DOCUMENT

———

Quand je n’écrivais pas encore, et que je fréquentais assidûment, les salons et festivals du livre, je me souviens avoir éprouvé une certaine pitié pour ces malheureux auteurs, alignés en brochettes le long des stands, à attendre le lecteur motivé, par tous les temps, avec sur les lèvres un sourire engageant… Je me disais que cela devait être très éprouvant de voir passer, pendant des heures, ce défilé d’individus tantôt surexcités, tantôt indifférents - dont je faisais partie.
Ce n’était pas la raison pour laquelle je dépensais tous mes sous chez l’un(e) ou chez l’autre de ces malheureux, non, je n’étais pas charitable à ce point. Emportée par ma passion pour la lecture, je me laissais juste très souvent tenter par un titre, par le plaisir rare de me le faire dédicacer. Je repartais en général avec un sac lourd de volumes, sans trop me soucier de savoir où je les caserais, ni quand je trouverais le temps de les lire.

———

MATÉRIEL FOURNI
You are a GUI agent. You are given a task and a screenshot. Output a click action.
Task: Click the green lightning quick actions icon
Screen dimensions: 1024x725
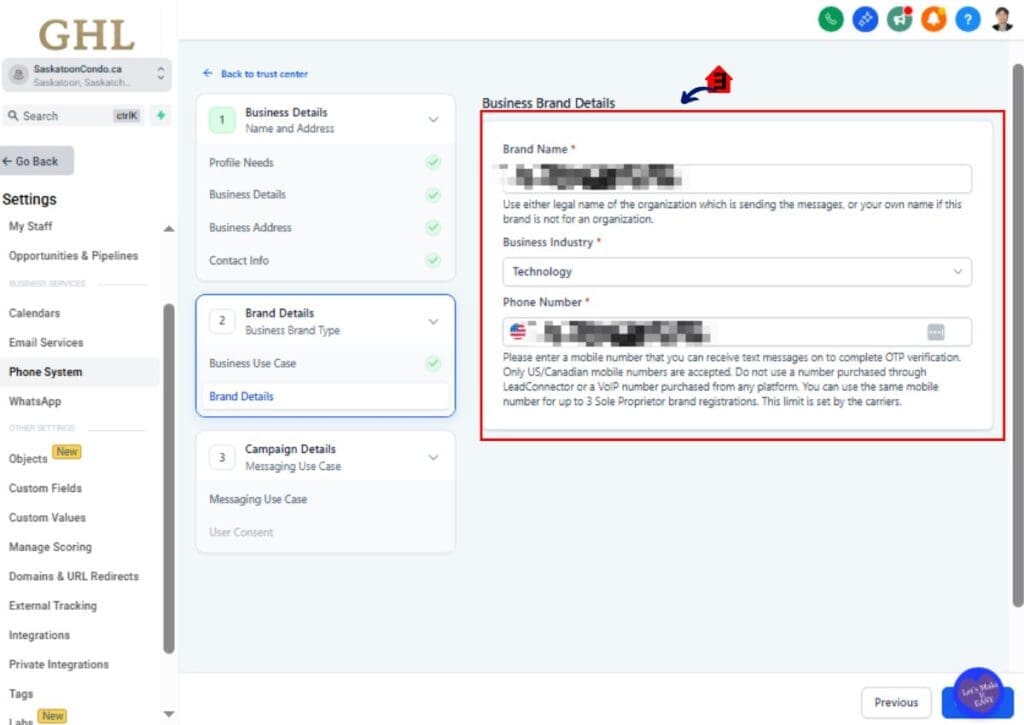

———

EXERCICE ÉCRIT
Les affirmations (a), (b) et (c) concordent-elles avec le document ? Pour chacune, répondez par oui ou par non et citez mot pour mot le passage du document qui permet de trancher.
(a) À l’époque où elle fréquentait les salons du livre, la personne qui s’exprime écrivait déjà.
(b) Elle achetait des livres aux auteurs par charité envers eux.
(c) Elle repartait le plus souvent avec un sac lourd de volumes.
Appuyez-vous uniquement sur le document pour répondre.

RÉSULTAT OBTENU
(a) Non : « Quand je n’écrivais pas encore »
(b) Non : « je n’étais pas charitable à ce point »
(c) Oui : « Je repartais en général avec un sac lourd de volumes »